Show every line from the data below that includes "computer".

-- Collected data entries --
-*-*-

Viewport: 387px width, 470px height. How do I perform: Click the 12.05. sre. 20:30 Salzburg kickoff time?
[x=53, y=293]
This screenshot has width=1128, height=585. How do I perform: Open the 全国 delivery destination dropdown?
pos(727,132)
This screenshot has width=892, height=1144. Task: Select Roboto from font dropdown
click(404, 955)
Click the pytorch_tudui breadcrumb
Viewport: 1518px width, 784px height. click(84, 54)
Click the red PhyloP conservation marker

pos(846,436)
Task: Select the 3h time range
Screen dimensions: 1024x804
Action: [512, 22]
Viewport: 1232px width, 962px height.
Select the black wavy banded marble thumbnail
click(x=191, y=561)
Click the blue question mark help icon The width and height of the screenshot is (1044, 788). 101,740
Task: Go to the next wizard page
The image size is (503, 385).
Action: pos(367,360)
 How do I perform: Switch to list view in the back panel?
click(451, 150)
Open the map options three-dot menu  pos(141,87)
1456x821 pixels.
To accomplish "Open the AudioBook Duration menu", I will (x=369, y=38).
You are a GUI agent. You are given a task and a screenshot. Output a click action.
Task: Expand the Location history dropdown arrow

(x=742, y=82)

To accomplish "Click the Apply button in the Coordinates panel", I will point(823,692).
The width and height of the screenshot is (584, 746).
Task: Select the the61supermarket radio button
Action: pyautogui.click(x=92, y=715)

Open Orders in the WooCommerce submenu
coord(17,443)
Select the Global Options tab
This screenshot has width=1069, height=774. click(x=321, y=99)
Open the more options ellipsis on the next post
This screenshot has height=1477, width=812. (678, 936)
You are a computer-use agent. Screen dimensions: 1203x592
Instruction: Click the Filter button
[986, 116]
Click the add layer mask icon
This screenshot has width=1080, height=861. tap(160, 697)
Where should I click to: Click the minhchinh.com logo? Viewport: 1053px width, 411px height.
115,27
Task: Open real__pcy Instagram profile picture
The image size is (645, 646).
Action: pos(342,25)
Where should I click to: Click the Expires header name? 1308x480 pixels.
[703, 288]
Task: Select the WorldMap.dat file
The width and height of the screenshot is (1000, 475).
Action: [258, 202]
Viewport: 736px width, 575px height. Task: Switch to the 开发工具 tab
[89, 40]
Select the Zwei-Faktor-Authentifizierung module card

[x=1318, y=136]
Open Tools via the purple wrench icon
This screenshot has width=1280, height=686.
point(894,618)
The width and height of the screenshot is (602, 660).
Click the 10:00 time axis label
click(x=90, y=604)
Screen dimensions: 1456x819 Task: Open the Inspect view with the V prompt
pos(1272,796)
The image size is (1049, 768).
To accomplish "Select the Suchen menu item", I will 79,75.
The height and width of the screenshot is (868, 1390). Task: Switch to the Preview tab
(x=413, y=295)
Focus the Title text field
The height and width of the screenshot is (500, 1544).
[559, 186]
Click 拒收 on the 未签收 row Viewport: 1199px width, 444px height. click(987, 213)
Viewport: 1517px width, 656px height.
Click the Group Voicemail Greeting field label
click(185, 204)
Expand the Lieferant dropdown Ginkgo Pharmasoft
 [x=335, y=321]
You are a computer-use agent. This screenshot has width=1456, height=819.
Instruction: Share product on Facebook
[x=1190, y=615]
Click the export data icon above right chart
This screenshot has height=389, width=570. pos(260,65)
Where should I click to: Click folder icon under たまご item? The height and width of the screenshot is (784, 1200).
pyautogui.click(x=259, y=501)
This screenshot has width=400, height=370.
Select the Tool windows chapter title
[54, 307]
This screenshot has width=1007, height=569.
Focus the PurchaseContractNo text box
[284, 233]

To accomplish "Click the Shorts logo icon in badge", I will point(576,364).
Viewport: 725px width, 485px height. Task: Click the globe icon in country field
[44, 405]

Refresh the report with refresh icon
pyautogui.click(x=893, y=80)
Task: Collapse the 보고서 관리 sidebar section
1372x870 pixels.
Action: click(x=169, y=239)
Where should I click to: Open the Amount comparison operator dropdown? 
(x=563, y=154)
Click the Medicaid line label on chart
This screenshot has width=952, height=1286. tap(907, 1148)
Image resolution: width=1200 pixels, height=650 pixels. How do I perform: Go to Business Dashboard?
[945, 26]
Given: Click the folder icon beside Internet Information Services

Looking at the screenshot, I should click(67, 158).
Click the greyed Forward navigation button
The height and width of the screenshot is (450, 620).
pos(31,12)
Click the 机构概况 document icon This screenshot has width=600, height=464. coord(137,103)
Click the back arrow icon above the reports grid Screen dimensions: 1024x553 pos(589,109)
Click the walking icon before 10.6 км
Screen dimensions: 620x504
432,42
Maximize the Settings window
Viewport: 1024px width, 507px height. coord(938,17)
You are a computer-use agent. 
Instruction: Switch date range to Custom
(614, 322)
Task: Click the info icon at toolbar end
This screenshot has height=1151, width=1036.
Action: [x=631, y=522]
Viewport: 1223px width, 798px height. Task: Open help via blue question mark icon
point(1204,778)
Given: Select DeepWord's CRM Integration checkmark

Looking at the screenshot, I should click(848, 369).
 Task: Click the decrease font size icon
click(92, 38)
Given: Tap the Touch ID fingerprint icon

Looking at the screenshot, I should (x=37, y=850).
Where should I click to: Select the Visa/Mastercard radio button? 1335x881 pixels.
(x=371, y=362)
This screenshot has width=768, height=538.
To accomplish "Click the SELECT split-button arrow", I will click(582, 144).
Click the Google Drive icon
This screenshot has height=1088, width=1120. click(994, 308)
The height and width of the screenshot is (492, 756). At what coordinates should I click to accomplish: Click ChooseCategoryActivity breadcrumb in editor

-*-*-

-- Answer to this exercise --
You are a computer-use agent. Screen dimensions: 1203x592
You are a computer-use agent. This screenshot has width=1456, height=819.
You are a computer-use agent. 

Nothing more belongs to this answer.